SUPPLIED DATA:

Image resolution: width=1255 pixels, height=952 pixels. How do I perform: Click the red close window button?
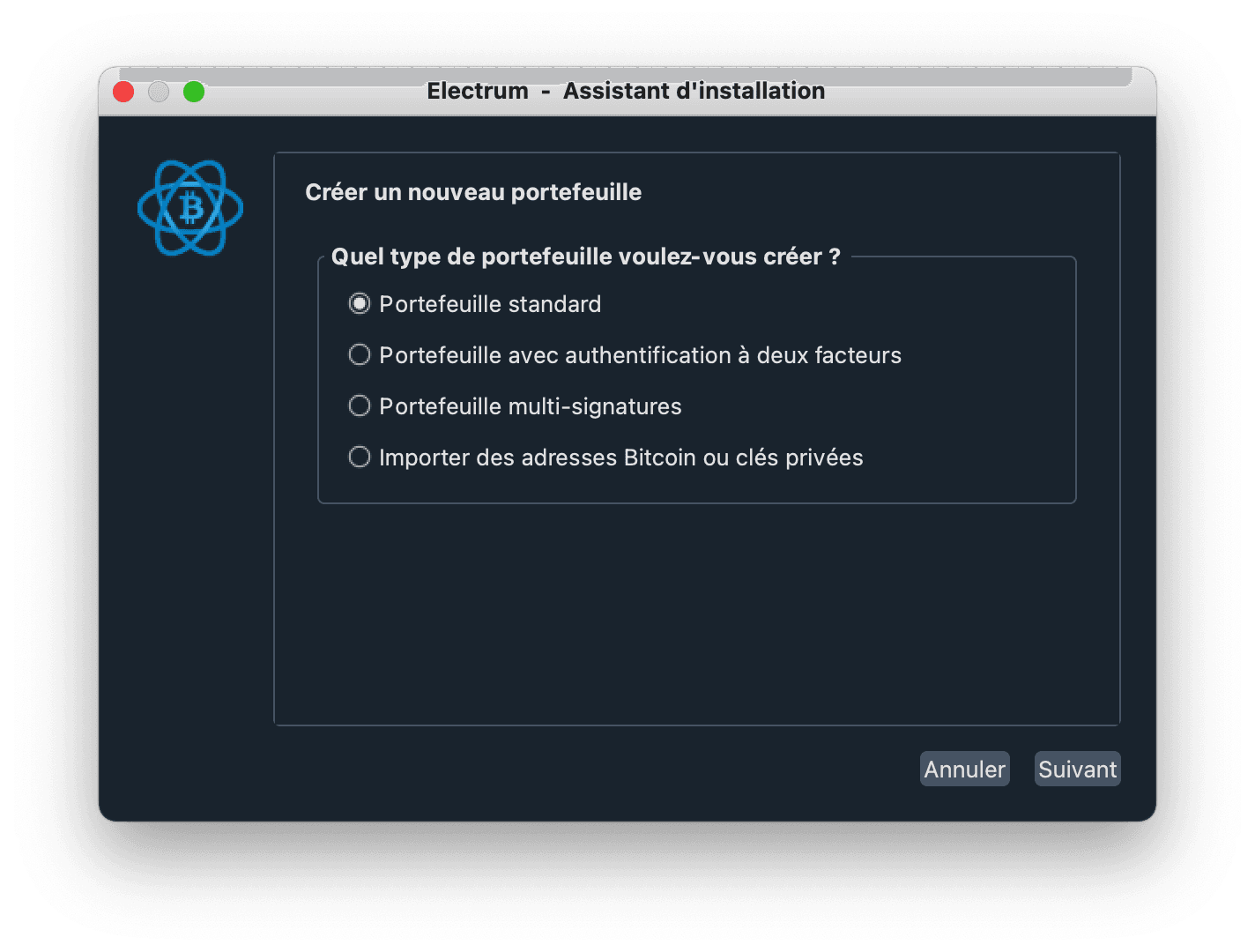[x=123, y=92]
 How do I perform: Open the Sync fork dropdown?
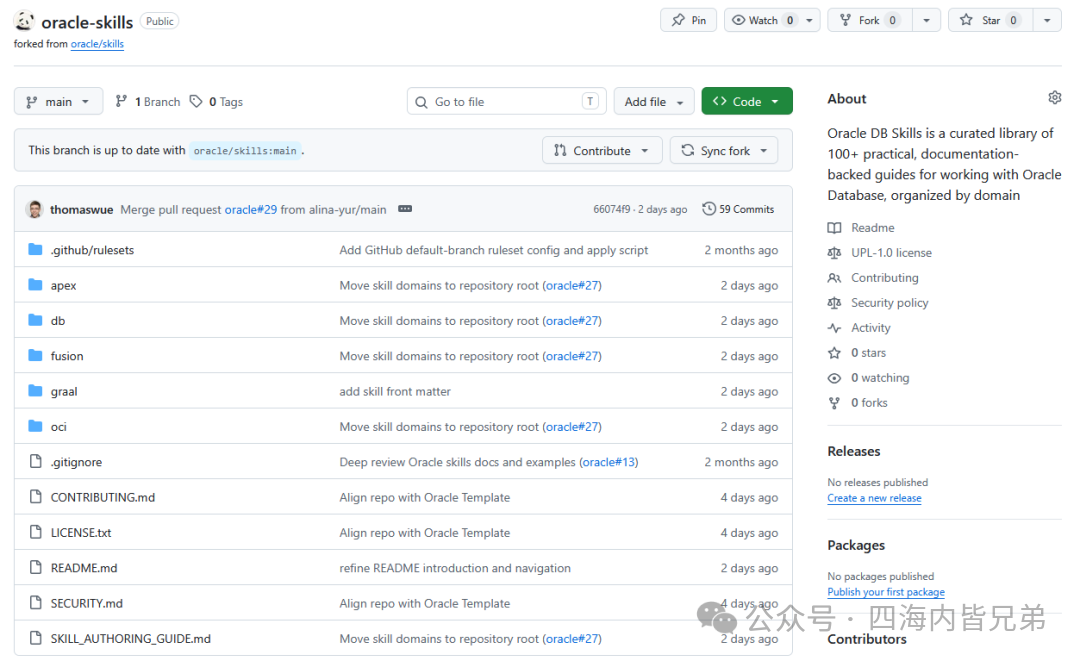click(724, 150)
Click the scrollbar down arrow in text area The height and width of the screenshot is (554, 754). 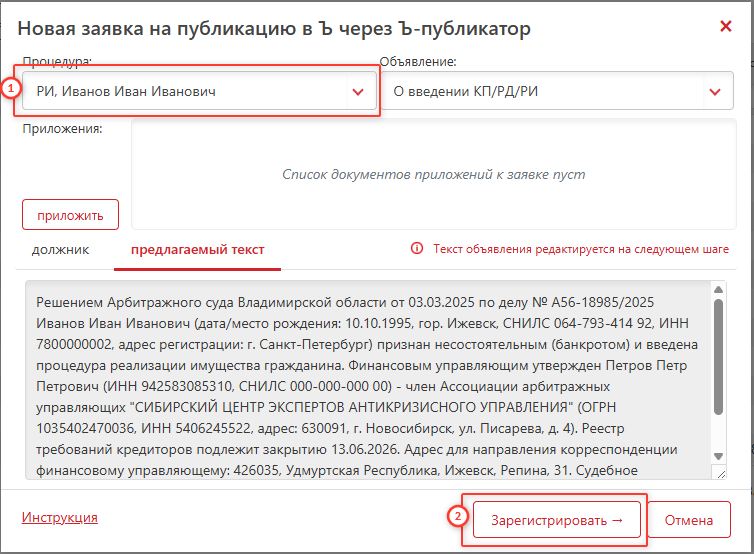coord(717,472)
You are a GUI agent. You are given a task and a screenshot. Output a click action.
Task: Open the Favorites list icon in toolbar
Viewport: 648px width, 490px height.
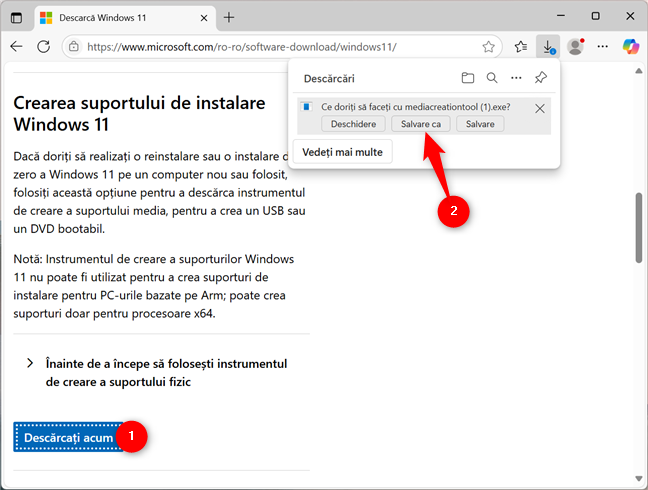[x=521, y=46]
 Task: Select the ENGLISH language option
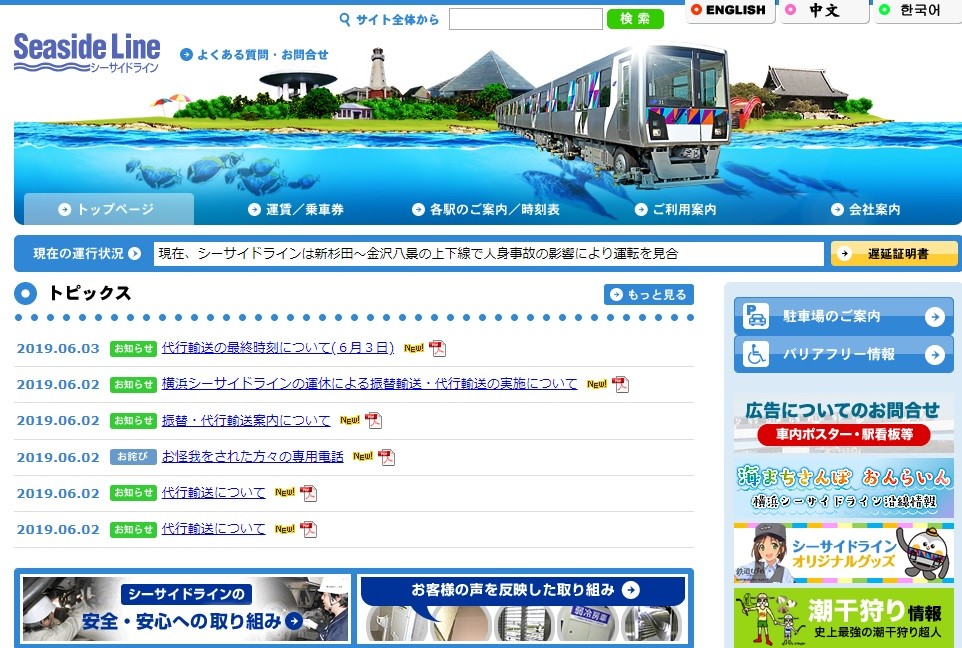tap(729, 11)
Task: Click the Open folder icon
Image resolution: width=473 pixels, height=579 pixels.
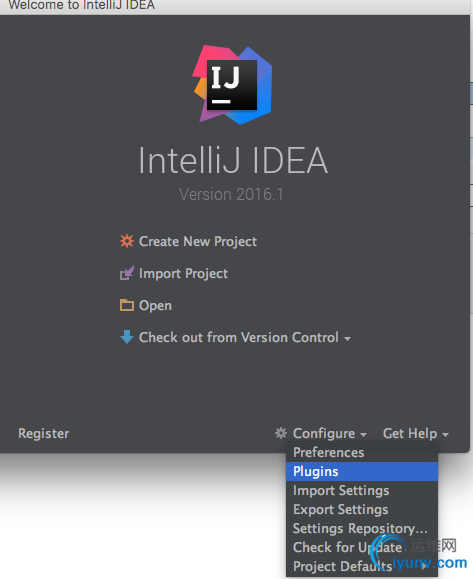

EXERCISE DESCRIPTION: Tally the lines in the listing that hold "icon" and report the number alone.

RESPONSE TO THE TASK: 2